For that reason, China has in many ways looked past North Korea’s bellicose rhetoric and activity, prioritizing the security of Kim’s regime — like his father’s and grandfather’s previously — over nuclear proliferation concerns.
“China’s main interest in North Korea is not denuclearization; it is ensuring that the North Korean government does not fall,” Asia expert John Pomfret wrote in a recent opinion piece.
“While Beijing might be exasperated with the Kim dynasty’s uncanny ability to wag China’s dog, China will support Pyongyang because the alternative, a North Korean collapse, is worse,” he wrote. “While many South Koreans fear the cost of unification with their brothers to the north, China opposes that even more stridently.”

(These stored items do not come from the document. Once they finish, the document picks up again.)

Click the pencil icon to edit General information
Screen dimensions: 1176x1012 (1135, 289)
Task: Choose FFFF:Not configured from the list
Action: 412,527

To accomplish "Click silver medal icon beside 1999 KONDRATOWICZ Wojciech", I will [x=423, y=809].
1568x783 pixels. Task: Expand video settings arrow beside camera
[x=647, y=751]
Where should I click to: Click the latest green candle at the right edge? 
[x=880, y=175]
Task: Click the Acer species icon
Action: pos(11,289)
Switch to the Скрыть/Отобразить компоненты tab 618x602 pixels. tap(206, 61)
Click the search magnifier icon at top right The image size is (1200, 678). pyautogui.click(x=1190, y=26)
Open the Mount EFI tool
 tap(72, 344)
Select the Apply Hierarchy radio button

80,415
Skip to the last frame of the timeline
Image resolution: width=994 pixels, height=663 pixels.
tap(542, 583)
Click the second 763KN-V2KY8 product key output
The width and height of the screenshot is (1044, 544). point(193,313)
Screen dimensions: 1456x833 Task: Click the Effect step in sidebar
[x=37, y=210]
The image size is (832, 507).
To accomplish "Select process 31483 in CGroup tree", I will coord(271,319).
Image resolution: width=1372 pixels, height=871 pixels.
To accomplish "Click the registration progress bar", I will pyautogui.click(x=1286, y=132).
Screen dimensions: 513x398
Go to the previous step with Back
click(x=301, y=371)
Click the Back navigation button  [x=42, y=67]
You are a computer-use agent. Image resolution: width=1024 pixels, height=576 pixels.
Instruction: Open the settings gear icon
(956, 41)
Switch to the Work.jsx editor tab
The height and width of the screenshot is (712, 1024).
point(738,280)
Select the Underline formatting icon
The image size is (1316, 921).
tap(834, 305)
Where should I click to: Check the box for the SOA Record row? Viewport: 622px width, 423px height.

China also remains deeply wary of any American military buildup in its backyard, suspicious that the containment effort toward North Korea may be part of the long-term US strategy to expand its influence in the region and even ring in fast-growing China with countries closer to Washington.
US officials say they’ve gone to great lengths to explain to China that the American objective in North Korea — at least in the short term — is not regime change.
While the US abhors the North’s human rights record, its regular provocations and military links with other international pariahs such as Iran, it has stressed over years of conversations with Beijing that pushing for North Korean denuclearization could reinforce stability.
In Seoul on Friday, Kerry said President Barack Obama had canceled a number of military exercises planned with South Korea. The message was directed as much to Pyongyang as Beijing that the US wasn’t seeking a military confrontation.